Francis Aubame:  «Cour constitutionnelle a violé l’esprit et la lettre de la Constitution»

Fancis Aubame président des Souverainistes écologistes © GMT

Dans une déclaration rendue publique le samedi 17 novembre dernier, le parti Souverainistes-Écologistes, a par la voix de son président Francis Aubame dénoncé la violation de la loi fondamentale dans son esprit et dans sa lettre par les juges constitutionnels à travers la décision  n°219/CC du 14 novembre 2018. Expliquant que le pouvoir d’interprétation mentionné à l’article 88 de la Constitution ne leur confère nullement le droit de modification de la Constitution.

Les Souverainistes-Écologistes sont sortis de leur silence samedi dernier pour fustiger  « l’excès de pouvoir » de la juridiction constitutionnelle qui à travers sa décision du 14 novembre dernier a « unilatéralement » décidé de s’arroger les pouvoir  du constituant. « Madame Marie-Madeleine Mborantsuo sait très bien que le pouvoir d’interprétation mentionné à l’article 88 de la Constitution ne confère pas à la Cour le droit de la modifier », a dénoncé Francis Aubame.

« La Cour n’a ni le pouvoir constituant originaire qui relève du peuple, ni le pouvoir constituant dérivé que détient le parlement réuni en Congrès.
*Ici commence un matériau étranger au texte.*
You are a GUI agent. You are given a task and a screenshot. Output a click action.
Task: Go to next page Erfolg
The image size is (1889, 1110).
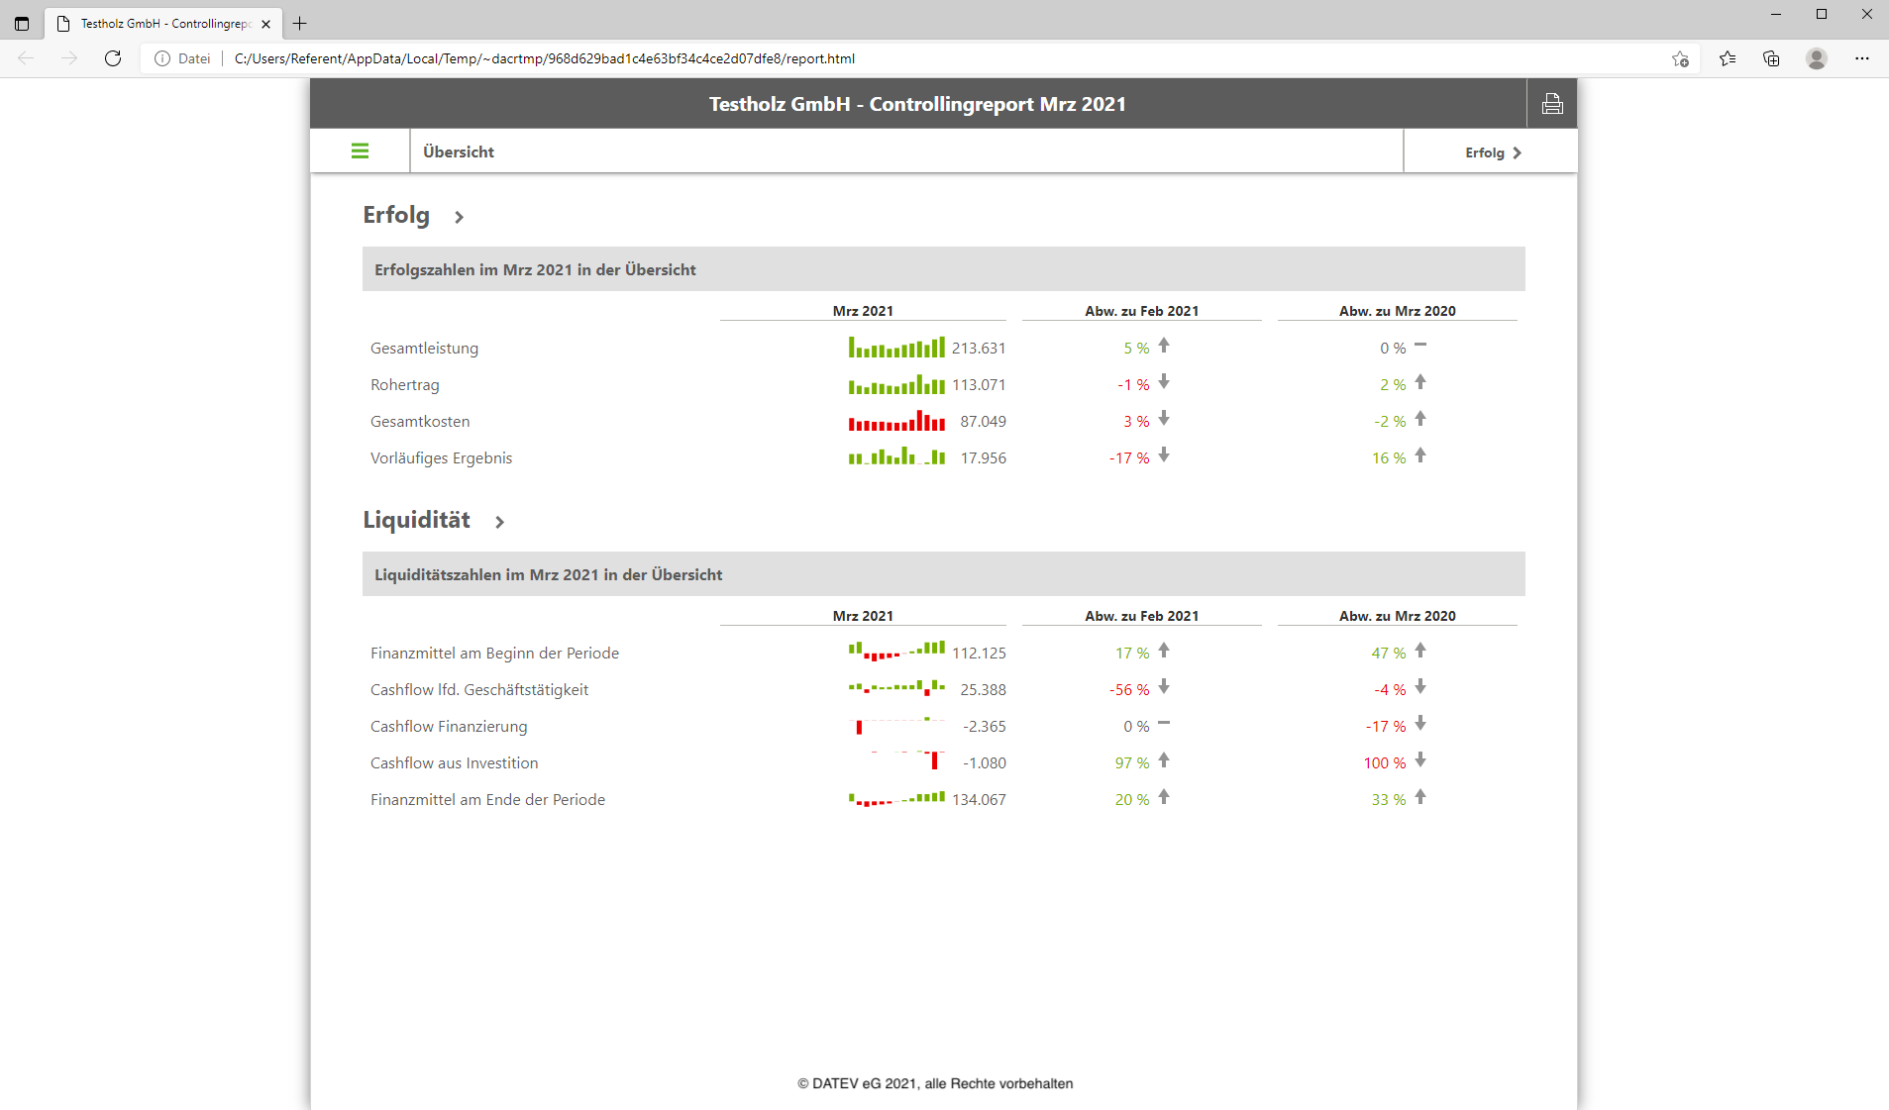1492,152
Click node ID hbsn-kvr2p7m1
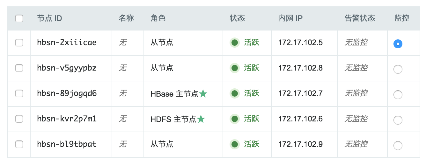 (67, 119)
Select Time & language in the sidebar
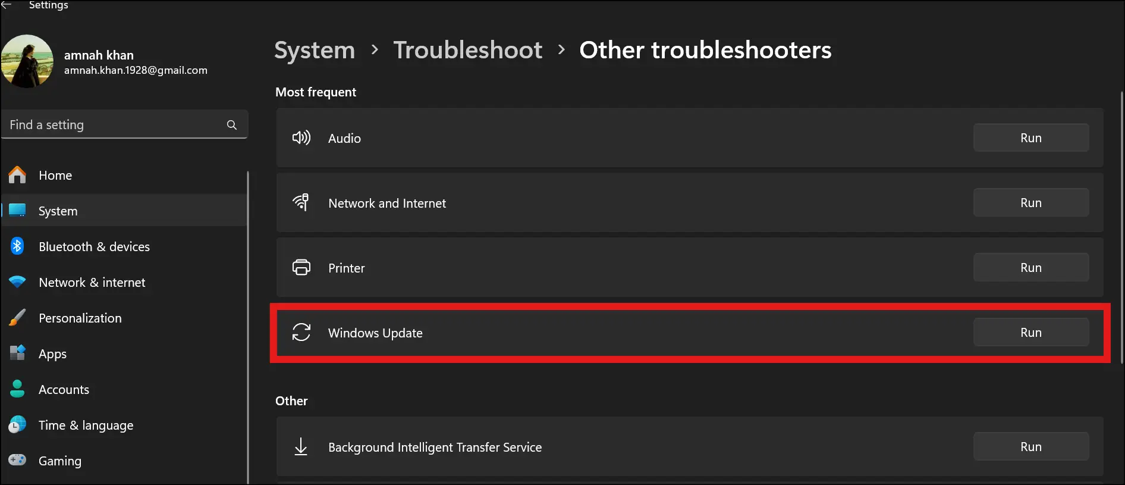This screenshot has width=1125, height=485. click(85, 425)
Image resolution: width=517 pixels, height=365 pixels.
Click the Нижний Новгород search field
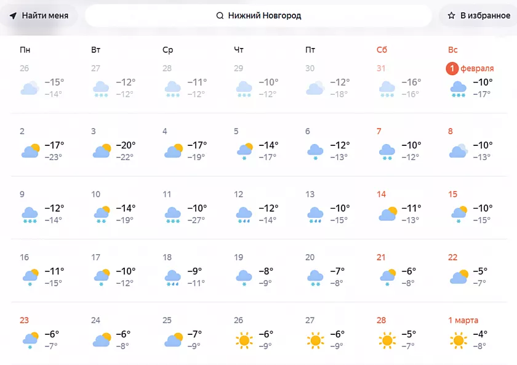pos(259,15)
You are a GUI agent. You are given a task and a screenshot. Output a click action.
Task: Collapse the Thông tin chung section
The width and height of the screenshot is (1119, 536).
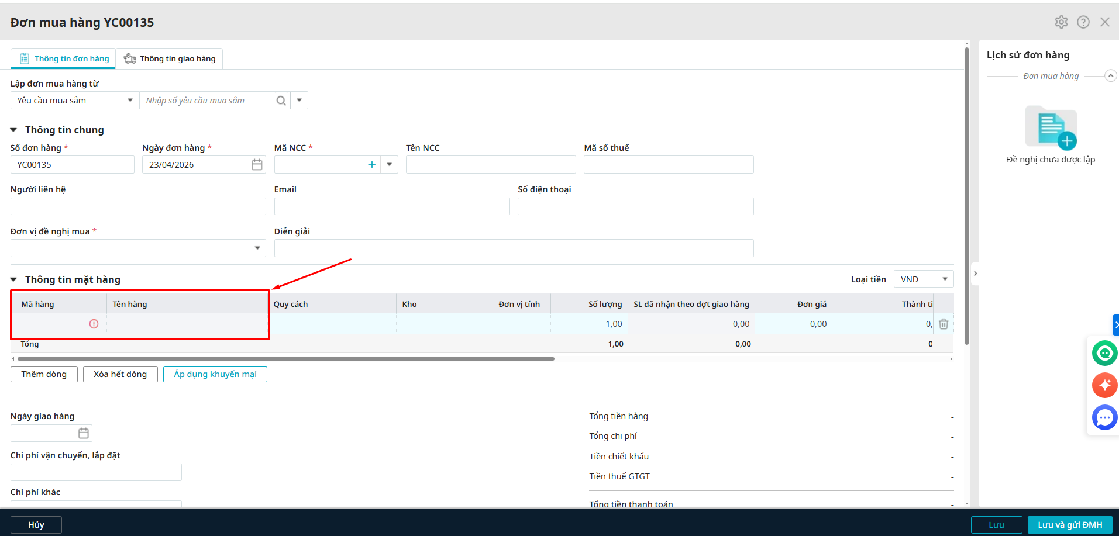[x=14, y=130]
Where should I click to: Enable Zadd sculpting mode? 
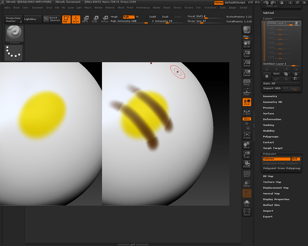point(152,17)
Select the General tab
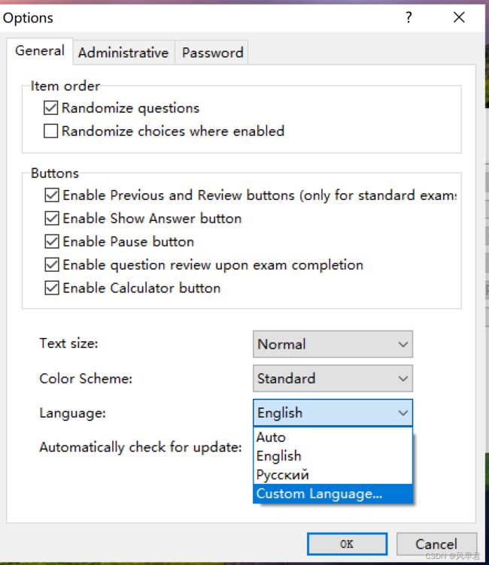 [x=40, y=51]
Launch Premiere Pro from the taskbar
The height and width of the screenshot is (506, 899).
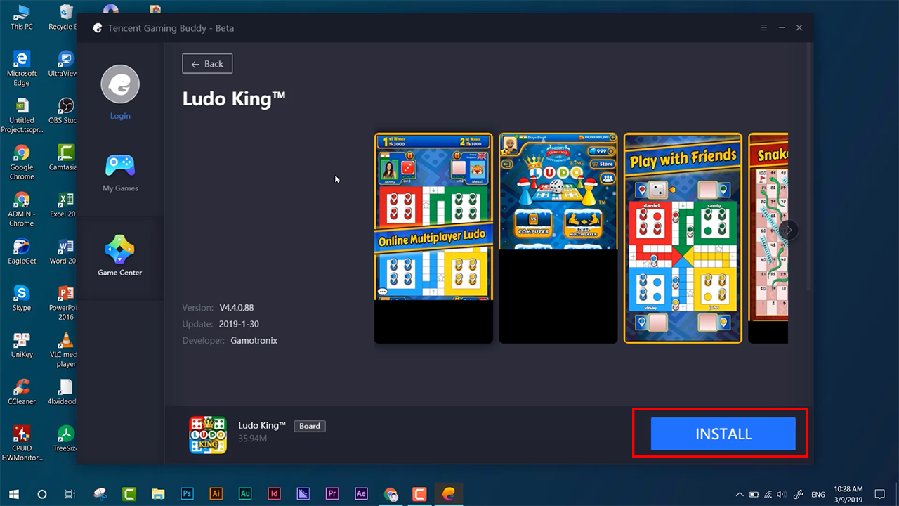pyautogui.click(x=332, y=494)
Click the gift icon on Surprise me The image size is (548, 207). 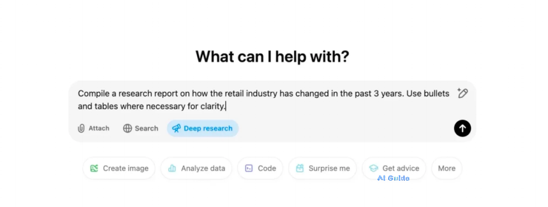tap(300, 168)
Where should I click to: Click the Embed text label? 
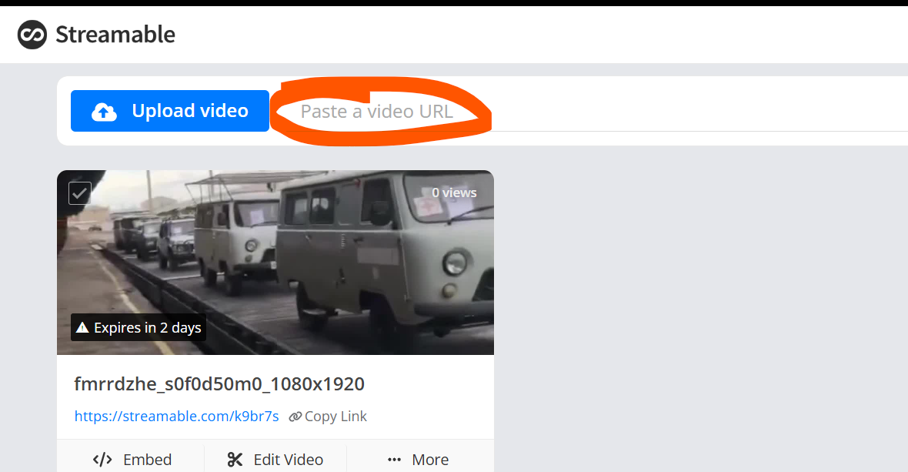pyautogui.click(x=147, y=460)
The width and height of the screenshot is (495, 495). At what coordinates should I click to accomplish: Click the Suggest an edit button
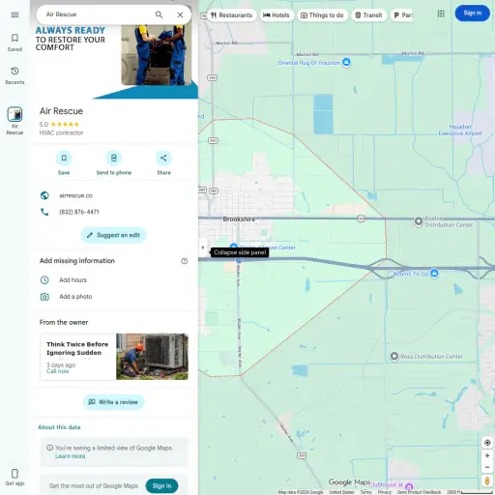pyautogui.click(x=114, y=235)
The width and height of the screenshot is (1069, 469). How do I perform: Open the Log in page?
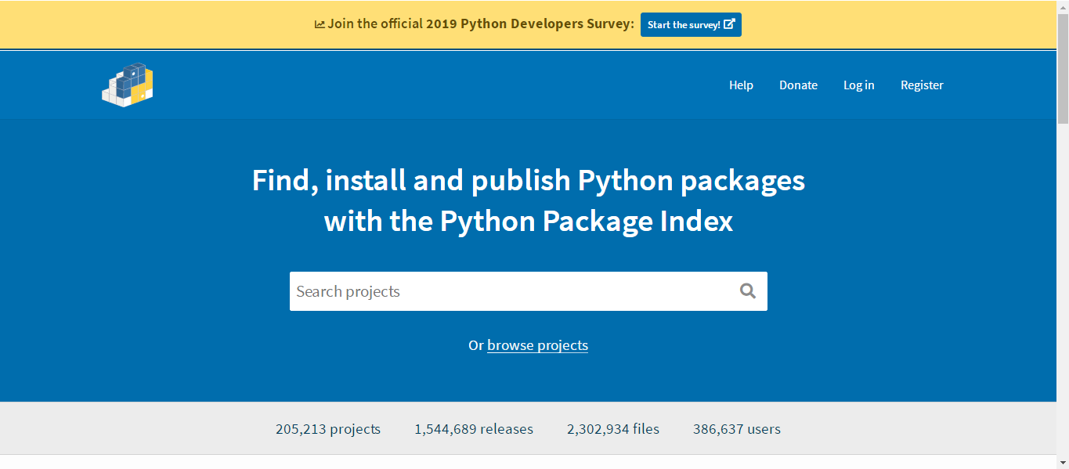click(858, 85)
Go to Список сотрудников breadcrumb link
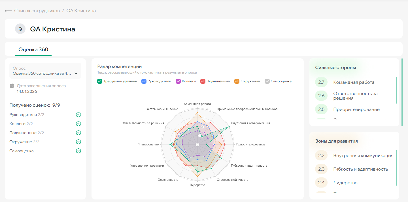Viewport: 408px width, 202px height. pyautogui.click(x=37, y=11)
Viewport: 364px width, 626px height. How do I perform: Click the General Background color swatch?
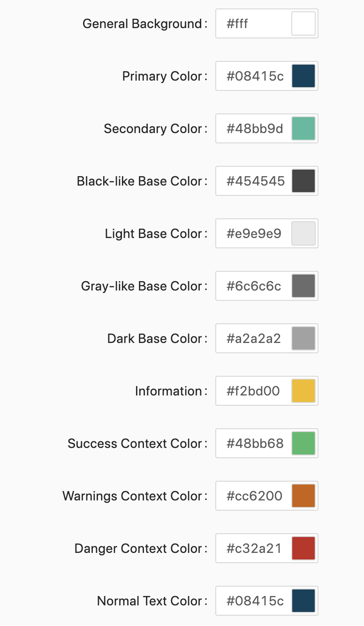pos(303,23)
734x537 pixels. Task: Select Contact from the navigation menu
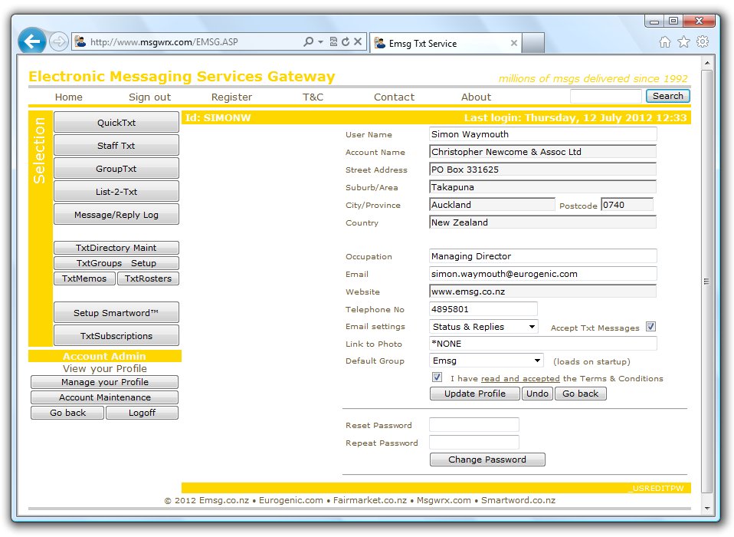pyautogui.click(x=394, y=97)
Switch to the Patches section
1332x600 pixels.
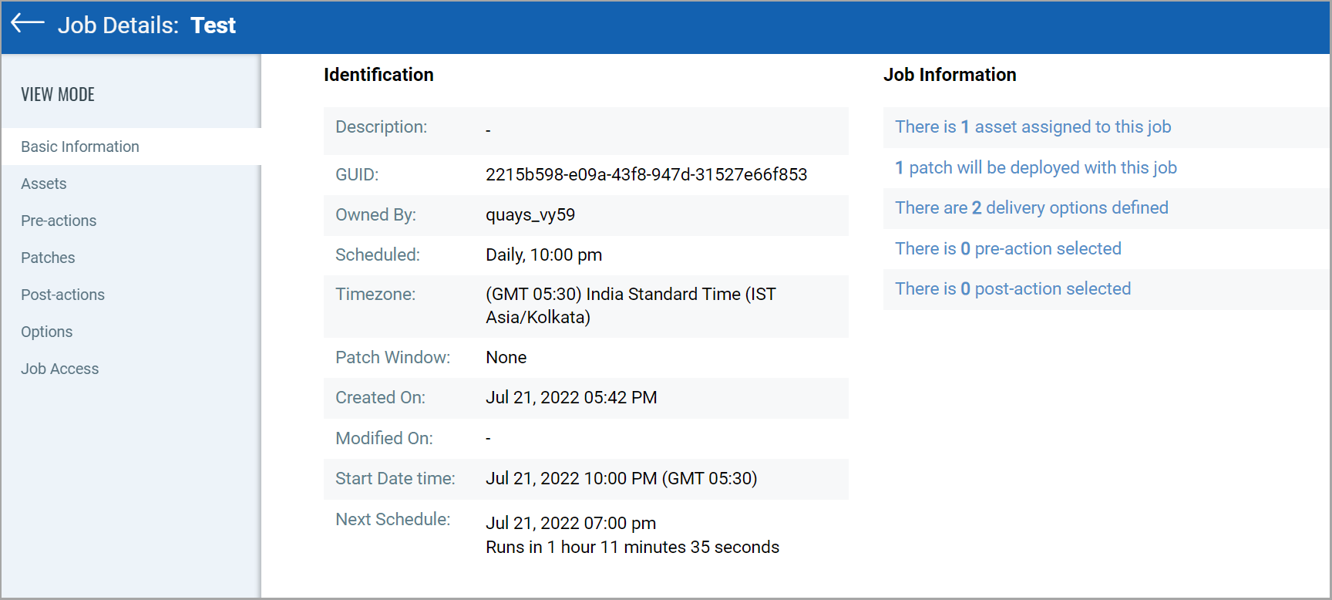pyautogui.click(x=48, y=258)
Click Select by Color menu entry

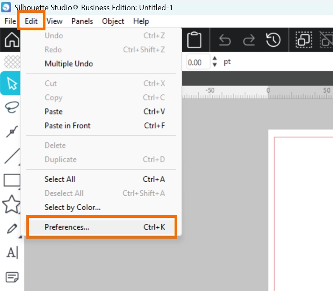click(73, 208)
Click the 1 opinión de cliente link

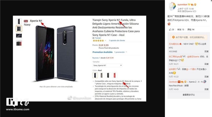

En s’octroyant par ailleurs le droit de délivrer une habilitation au Vice-Président de la République la Cour, institution judiciaire, a violé également le principe de la séparation des pouvoirs », a-t-il poursuivi, précisant en outre que « la Cour constitutionnelle qui est gardienne de la Constitution de la République est la première à en violer l’esprit et la lettre ».  

Le parti Souverainistes-Écologistes qui a plusieurs fois dénoncé  « les forfaitures de cette haute institution qui se convainc que son statut de juridiction aux décisions sans appels lui permet de dire tout et n’importe quoi sans risque » n’a pas manqué de souligner que ses membres devraient méditer sur cette phrase de Michel Debré, un des principaux architectes de la Constitution française de la 5ème République, qui a dit « aucun organe de l’Etat ne doit se constituer en souverain »,  « au bout du chemin il y a la haute trahison », a-t-il martelé.

Par ailleurs, Les Souverainistes-Écologistes ont mis en garde « les différents clans qui s’agitent en coulisse et qui tenteraient  de perpétrer un coup de force au mépris des institutions comme déjà vécu dans l’histoire politique du Gabon » tout en appelant   « le peuple gabonais à la plus grande vigilance et surtout à se tenir prêt pour défendre  son choix et la République, notre République », a-t-il conclu.